Eine erst nach Streitanhängigkeit erfolgte Überweisung bleibt ohne Auswirkungen auf die Klagslegitmation; die davor bewirkte (bloße) Pfändung führt „nur“ dazu, dass nicht auf Zahlung an den Kläger (den Verpflichteten), sondern auf Erlag bei Gericht zu erkennen ist


Schlagworte: Exekutionsrecht, Abgabenexekution, Forderungsexekution, Pfändung, Überweisung zur Einziehung, Klagsforderung, Streitanhängigkeit, Veräußerung der streitverfangenen Sache
Gesetze:

 

§ 71 AbgEO, §§ 303 ff EO, § 234 ZPO

 

GZ 1 Ob 203/21s, 16.11.2021

 

OGH: Die Überweisung der Forderung nach § 71 AbgEO erfolgt (erst) durch Zustellung des Überweisungsbeschlusses an den Drittschuldner.
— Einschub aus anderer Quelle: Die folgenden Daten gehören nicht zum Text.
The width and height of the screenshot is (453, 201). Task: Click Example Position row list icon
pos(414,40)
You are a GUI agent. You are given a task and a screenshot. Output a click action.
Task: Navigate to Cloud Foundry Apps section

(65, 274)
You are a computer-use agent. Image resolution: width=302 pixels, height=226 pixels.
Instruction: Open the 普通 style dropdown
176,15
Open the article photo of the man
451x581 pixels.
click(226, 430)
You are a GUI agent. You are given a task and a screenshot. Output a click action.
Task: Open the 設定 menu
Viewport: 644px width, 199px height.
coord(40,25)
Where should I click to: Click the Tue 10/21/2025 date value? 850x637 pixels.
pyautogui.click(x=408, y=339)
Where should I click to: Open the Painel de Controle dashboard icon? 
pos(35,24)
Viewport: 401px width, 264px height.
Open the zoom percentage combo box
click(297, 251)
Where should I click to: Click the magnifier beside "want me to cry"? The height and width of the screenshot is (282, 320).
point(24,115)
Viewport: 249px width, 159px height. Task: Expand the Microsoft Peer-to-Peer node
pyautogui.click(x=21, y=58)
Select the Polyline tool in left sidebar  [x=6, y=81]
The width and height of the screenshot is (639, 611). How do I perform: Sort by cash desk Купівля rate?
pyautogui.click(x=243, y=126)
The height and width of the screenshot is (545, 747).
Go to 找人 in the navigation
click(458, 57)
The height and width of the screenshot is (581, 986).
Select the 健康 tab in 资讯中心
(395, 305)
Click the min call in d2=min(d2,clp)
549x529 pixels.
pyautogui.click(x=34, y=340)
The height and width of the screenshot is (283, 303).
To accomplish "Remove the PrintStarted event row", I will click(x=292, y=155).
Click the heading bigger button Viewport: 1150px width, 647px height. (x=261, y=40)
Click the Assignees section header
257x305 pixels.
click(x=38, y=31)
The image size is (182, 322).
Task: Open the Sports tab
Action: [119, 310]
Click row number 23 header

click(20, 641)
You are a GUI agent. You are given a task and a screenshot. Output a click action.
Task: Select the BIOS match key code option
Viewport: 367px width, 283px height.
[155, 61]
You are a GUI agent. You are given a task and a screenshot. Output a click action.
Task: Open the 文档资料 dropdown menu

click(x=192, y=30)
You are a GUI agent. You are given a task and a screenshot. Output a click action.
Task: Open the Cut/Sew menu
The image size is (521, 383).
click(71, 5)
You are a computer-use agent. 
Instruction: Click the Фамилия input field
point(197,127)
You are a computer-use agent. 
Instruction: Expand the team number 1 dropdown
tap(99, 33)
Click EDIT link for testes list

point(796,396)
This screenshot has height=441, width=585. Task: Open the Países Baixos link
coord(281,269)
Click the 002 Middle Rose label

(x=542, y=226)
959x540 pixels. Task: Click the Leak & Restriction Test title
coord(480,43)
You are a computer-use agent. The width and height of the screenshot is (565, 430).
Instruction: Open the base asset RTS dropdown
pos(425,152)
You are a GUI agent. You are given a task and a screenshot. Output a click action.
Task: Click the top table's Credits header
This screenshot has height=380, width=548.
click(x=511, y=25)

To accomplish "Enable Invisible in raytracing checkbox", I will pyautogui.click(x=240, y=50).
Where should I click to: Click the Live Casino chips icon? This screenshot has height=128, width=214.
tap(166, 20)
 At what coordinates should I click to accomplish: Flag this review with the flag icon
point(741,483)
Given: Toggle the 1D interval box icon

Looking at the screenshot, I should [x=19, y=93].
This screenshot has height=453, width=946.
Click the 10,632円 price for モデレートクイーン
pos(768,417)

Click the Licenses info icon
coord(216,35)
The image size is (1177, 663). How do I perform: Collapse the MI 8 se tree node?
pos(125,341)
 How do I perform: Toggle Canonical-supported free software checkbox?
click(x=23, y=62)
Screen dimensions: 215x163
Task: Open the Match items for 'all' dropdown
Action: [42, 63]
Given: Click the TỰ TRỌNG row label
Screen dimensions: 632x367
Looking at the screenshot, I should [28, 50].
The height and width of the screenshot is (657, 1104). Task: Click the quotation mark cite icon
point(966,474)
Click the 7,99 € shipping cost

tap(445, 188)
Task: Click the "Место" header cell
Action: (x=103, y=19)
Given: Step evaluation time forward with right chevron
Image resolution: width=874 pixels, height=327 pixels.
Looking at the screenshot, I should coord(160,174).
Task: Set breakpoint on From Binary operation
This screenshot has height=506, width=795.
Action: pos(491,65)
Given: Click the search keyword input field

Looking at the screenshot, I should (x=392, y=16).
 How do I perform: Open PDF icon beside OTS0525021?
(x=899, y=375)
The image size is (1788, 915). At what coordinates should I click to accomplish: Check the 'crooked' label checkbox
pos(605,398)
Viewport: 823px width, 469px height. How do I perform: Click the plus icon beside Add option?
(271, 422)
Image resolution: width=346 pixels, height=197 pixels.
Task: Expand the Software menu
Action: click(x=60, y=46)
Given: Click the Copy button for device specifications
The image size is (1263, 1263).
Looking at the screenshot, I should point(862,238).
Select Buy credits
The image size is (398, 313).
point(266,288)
Im vorliegenden Fall wurde der Bund (erst) damit nach § 73 Abs 1 AbgEO ermächtigt, namens des Abgabenschuldners vom Drittschuldner die Entrichtung des im Überweisungsbescheid bezeichneten Betrags (nach Maßgabe des Rechtsbestandes der gepfändeten Forderung und des Eintritts ihrer Fälligkeit) zu begehren. Diese Überweisung der Forderung ist unstrittig erst nach Klageeinbringung und (insofern entscheidend) nach Streitanhängigkeit erfolgt.

 

Die bloße Pfändung (ohne Überweisung) berechtigt den betreibenden Gläubiger nicht zur Drittschuldnerklage. Vor erfolgter Überweisung ist der Verpflichtete in seinen Verfügungen über die gepfändete Forderung nur insoweit beschränkt, als diese mit dem erworbenen Pfandrecht des betreibenden Gläubigers kollidieren; allein die Pfändung schließt eine Klage des Verpflichteten auf gerichtlichen Erlag nicht aus. Erst mit der erfolgten Überweisung verliert der Verpflichtete die Legitimation auch zu diesen Rechtshandlungen. Ist (noch) keine Überweisung erfolgt, steht die Pfändung (für sich) der Klageführung nicht entgegen. Die Beschränkung der materiellen Befugnis liegt lediglich darin, dass der Verpflichtete nicht Leistung an sich, sondern bloß Gerichtserlag begehren darf.

 

Für die Wirkung der Überweisung (mit der dann grundsätzlich nur mehr dem Überweisungsgläubiger das Recht zusteht, die Forderung einzuziehen) kommt es aber maßgeblich darauf an, ob die Überweisung vor oder nach Eintritt der Streitanhängigkeit der Klage erfolgte, weil die Bestimmung des § 234 ZPO auch auf die exekutive Überweisung von Forderungen nach den §§ 303 ff EO anzuwenden ist. Erfolgt sie - wie hier - nach Streitanhängigkeit, bleibt es bei der Aktivlegitimation der Klägerin. Einer Zustimmung der Gläubigerin hätte es daher nur für einen Zuspruch an die Klägerin selbst bedurft. Eine erst nach Streitanhängigkeit erfolgte Überweisung bleibt ohne Auswirkungen auf die Klagslegitmation; die davor bewirkte (bloße) Pfändung führt „nur“ dazu, dass nicht auf Zahlung an den Kläger (den Verpflichteten), sondern auf Erlag bei Gericht zu erkennen ist.

 

Darin, dass das Berufungsgericht wegen der erst nach Streitanhängigkeit erfolgten Überweisung der Forderung (als Übergang im Wege der Einzelrechtsnachfolge) die Klägerin nach wie vor als aktivlegitimiert angesehen hat und das auf Erlag bei Gericht lautende Urteil des Erstgerichts bestätigte, liegt daher keine erhebliche Rechtsfrage.